### WORK INSTRUCTIONS
Set down exact lines only, from the line with "This screenshot has height=509, width=1568." through the last line of the material below, with every picture left out.

### SUPPLIED DATA
===============

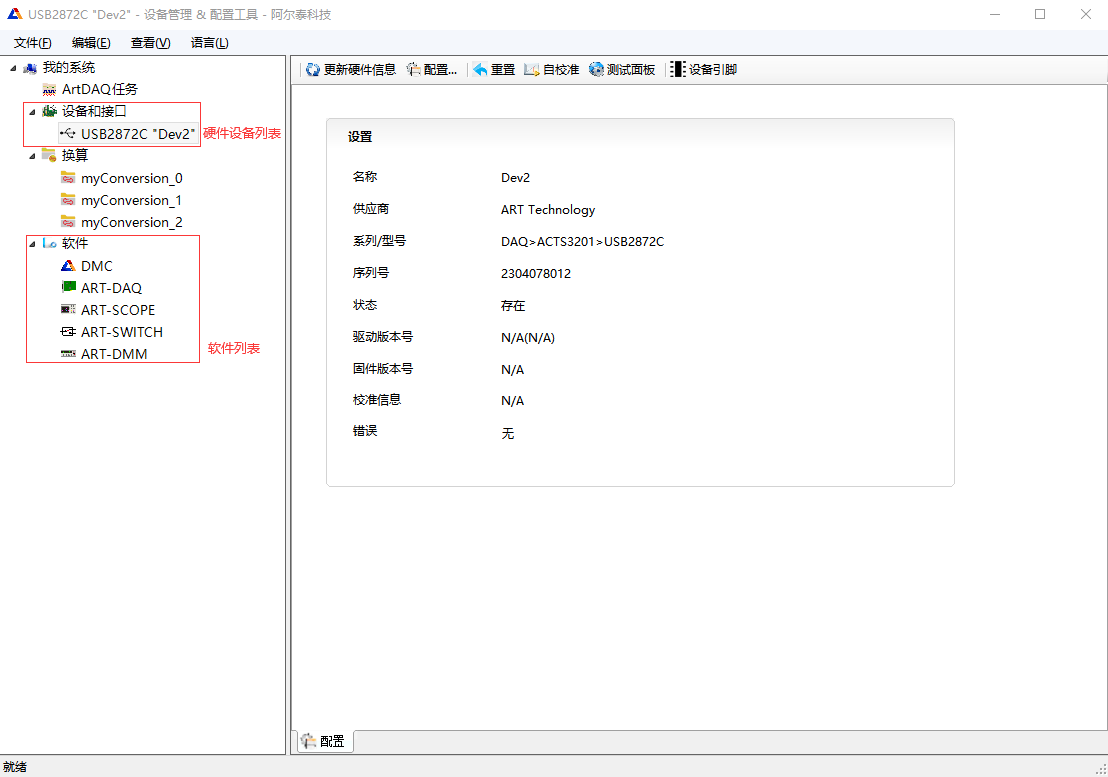
Task: Open the 语言(L) menu
Action: point(209,43)
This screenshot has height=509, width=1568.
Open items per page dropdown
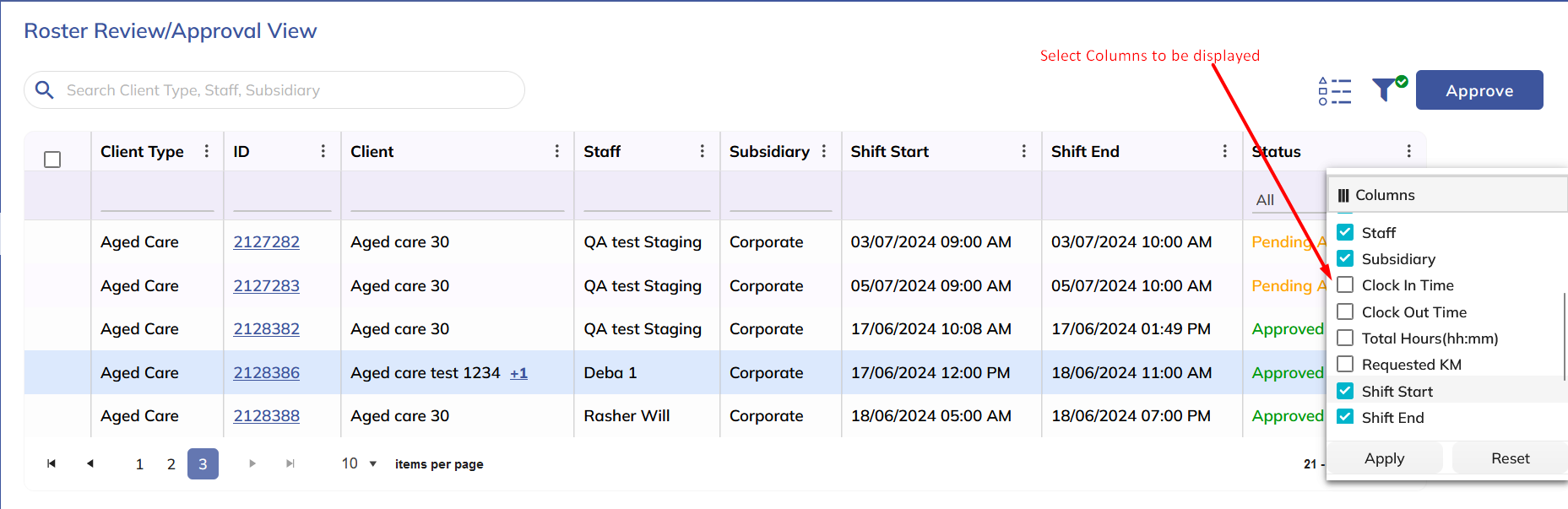(359, 463)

===============

### WRITTEN RESPONSE
This screenshot has height=509, width=1568.
Open items per page dropdown
(359, 463)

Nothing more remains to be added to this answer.